* [WHAT YOU SHOULD DO]: Return all of the material exactly; no line may be dropped.
*** DATASET ENTRIES
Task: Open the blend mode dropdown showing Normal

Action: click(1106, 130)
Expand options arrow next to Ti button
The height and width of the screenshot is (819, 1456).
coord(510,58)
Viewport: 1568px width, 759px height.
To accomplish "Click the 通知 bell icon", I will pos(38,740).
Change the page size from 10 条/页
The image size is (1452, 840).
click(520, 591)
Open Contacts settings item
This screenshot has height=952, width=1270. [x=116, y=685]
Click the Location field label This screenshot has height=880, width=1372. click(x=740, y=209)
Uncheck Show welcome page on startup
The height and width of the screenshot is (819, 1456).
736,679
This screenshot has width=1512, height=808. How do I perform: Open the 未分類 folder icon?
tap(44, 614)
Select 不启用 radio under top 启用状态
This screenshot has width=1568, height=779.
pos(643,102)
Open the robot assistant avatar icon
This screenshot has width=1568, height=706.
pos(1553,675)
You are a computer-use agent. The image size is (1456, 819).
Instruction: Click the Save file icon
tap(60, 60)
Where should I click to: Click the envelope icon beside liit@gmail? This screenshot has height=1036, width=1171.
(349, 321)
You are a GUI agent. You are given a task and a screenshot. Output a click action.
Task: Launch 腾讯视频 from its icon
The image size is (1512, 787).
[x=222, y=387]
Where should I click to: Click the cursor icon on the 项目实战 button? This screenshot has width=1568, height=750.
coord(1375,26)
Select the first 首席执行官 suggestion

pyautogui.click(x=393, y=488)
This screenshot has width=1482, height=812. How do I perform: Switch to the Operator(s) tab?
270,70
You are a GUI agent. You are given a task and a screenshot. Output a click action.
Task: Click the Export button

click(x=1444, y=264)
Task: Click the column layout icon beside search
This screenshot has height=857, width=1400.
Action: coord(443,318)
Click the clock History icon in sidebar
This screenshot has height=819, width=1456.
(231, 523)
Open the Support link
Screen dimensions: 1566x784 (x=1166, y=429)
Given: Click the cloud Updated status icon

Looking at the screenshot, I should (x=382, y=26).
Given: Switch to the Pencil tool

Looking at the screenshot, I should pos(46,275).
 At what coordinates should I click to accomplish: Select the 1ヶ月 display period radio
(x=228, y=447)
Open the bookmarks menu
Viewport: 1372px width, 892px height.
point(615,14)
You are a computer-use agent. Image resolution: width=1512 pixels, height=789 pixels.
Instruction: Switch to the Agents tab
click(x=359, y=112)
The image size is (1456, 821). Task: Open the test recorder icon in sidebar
******
* [SOLUTION FOR THIS TASK]:
Task: Open the blend mode dropdown showing Normal

Action: click(1106, 130)
Expand options arrow next to Ti button
The height and width of the screenshot is (819, 1456).
coord(510,58)
Viewport: 1568px width, 759px height.
To accomplish "Click the 通知 bell icon", I will pos(38,740).
Change the page size from 10 条/页
The image size is (1452, 840).
click(520, 591)
Open Contacts settings item
This screenshot has height=952, width=1270. [x=116, y=685]
Click the Location field label This screenshot has height=880, width=1372. click(x=740, y=209)
Uncheck Show welcome page on startup
The height and width of the screenshot is (819, 1456).
736,679
This screenshot has width=1512, height=808. How do I perform: Open the 未分類 folder icon?
tap(44, 614)
Select 不启用 radio under top 启用状态
This screenshot has width=1568, height=779.
pos(643,102)
Open the robot assistant avatar icon
This screenshot has width=1568, height=706.
pos(1553,675)
You are a computer-use agent. The image size is (1456, 819).
Instruction: Click the Save file icon
tap(60, 60)
Where should I click to: Click the envelope icon beside liit@gmail? This screenshot has height=1036, width=1171.
(349, 321)
You are a GUI agent. You are given a task and a screenshot. Output a click action.
Task: Launch 腾讯视频 from its icon
The image size is (1512, 787).
[x=222, y=387]
Where should I click to: Click the cursor icon on the 项目实战 button? This screenshot has width=1568, height=750.
coord(1375,26)
Select the first 首席执行官 suggestion

pyautogui.click(x=393, y=488)
This screenshot has width=1482, height=812. How do I perform: Switch to the Operator(s) tab?
270,70
You are a GUI agent. You are given a task and a screenshot. Output a click action.
Task: Click the Export button

click(x=1444, y=264)
Task: Click the column layout icon beside search
This screenshot has height=857, width=1400.
Action: coord(443,318)
Click the clock History icon in sidebar
This screenshot has height=819, width=1456.
(231, 523)
Open the Support link
Screen dimensions: 1566x784 (x=1166, y=429)
Given: Click the cloud Updated status icon

Looking at the screenshot, I should (x=382, y=26).
Given: Switch to the Pencil tool

Looking at the screenshot, I should pos(46,275).
 At what coordinates should I click to accomplish: Select the 1ヶ月 display period radio
(x=228, y=447)
Open the bookmarks menu
Viewport: 1372px width, 892px height.
point(615,14)
You are a computer-use agent. Image resolution: width=1512 pixels, height=789 pixels.
Instruction: Switch to the Agents tab
click(x=359, y=112)
The image size is (1456, 821). Task: Open the test recorder icon in sidebar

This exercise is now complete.